Let's break it down: The Supreme Court of The United States is going to decide whether schools have the authority to regulate anything that one of its students says or does.

Anything?

Let me remind you:

When this student rolled out his banner he was not on school property.

Now, here is the school's argument, which by the way, is fully supported by George Bush. Oh yea, and Kenneth Starr, the attorney for the school.

Primary and secondary public schools should be permitted to restrict student speech whenever the “message” conveyed is “inconsistent with the school’s basic educational mission.”

4 comments:

Meg said...

Fact of the matter is is that kid was being a dickhead when he/they thought of the idea and then followed thru with it. Jackass move. I think he's using the 1st Adm to hide behind his thoughtless, disrespectful prank. He knew it wasn't an "ok" thing to do b/c he hid the banner until the last moment.

However, the school is going to far to use the kid as an "example." And of course Ken Star and Bush are involved it involves the Baby Jesus. I am so sick of POTUS jamming the Lord and his ideas of what God wants down my throught.

Both sides are guilty of hiding behind rules/laws.

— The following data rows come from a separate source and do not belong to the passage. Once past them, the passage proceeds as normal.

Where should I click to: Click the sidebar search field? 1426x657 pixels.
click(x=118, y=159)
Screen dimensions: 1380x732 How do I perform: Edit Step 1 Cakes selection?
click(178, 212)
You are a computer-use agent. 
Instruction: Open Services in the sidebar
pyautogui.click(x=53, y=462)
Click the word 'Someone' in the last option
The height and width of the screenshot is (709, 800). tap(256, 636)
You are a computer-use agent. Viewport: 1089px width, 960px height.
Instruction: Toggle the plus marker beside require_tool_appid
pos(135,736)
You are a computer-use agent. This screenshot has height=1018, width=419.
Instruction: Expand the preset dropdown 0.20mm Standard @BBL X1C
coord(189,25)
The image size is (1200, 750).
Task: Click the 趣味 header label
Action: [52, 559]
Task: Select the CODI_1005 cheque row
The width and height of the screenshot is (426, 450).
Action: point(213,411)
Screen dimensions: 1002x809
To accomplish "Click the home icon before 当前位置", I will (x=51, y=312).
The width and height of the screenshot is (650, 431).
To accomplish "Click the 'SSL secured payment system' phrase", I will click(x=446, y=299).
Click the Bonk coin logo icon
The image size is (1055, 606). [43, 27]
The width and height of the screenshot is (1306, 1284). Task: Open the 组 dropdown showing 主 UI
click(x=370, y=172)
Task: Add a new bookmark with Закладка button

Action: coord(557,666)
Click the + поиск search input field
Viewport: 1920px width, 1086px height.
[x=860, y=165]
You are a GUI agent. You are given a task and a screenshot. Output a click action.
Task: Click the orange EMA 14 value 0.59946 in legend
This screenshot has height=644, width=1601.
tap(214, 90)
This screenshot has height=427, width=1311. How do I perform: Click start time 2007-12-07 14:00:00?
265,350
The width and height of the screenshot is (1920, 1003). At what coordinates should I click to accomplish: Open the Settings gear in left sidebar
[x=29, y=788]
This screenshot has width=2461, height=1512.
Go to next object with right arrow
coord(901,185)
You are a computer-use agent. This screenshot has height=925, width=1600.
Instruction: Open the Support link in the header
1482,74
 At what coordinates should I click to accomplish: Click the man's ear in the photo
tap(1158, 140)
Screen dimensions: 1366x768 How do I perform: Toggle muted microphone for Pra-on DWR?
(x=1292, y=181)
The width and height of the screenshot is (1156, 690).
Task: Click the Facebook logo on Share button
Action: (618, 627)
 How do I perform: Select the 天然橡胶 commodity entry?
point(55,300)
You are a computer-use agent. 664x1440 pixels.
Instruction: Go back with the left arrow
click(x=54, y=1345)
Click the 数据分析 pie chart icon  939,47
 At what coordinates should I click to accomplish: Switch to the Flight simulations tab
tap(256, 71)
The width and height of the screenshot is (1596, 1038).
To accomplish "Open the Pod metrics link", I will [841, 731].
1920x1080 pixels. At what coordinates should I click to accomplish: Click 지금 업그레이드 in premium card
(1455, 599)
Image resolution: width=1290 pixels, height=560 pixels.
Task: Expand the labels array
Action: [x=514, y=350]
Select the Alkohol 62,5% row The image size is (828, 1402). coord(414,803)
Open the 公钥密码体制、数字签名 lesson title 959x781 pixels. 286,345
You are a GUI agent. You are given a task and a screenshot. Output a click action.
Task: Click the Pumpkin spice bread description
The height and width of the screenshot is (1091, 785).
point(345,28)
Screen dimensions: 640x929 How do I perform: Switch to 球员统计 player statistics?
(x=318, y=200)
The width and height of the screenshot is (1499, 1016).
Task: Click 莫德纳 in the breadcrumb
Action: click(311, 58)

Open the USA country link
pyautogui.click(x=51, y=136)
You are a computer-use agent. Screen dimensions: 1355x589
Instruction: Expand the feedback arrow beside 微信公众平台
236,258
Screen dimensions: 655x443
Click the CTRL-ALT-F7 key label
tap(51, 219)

Both sides need to apologize for what they did to the other and GROW THE FUCK UP. Stupid ass people in the world.

meg said...

meant to say throat...what God wants down my throat.

shit, I type too fast.

Head Whiner said...

if that's the case then why did supreme court agree to hear the case? there are many idiotic, stupid-people cases they refuse to hear. I think what is decided in this case could affect how schools can or cannot punish their students. what happened in this case is stupid, i agree. but the kid wasn't on school property. he wanted to be on tv. what does that have to do with the school, who does not own the kid, no matter what he wants to say, or how stupid he wants to act. I don't think his stupidity is what's at question here. Most agree he's a punk, and he even admits that. But what if another kid, in a conservative little town wore a shirt to the mall that says,
"say yes to drugs"? Can that kid be suspended? Why? Because he's a punk? What if the shirt said, "I believe in homosexuality"? Should that kid be suspended if his belief goes against what the school's "message" and "basic edcuational mission" are? I happen to think that the kid should be able to use a banner, a tshirt, a journal, a web site, or a soapbox to say whatever the hell they believe, especially when they are not on school grounds.

Anonymous said...

it's time to let parents be parents and punish kids for being stupid. the school had no right to even touch this banner, let alone suspend the kid. the school, could have, however, reached the parents to discuss concerns over the kid's behavior.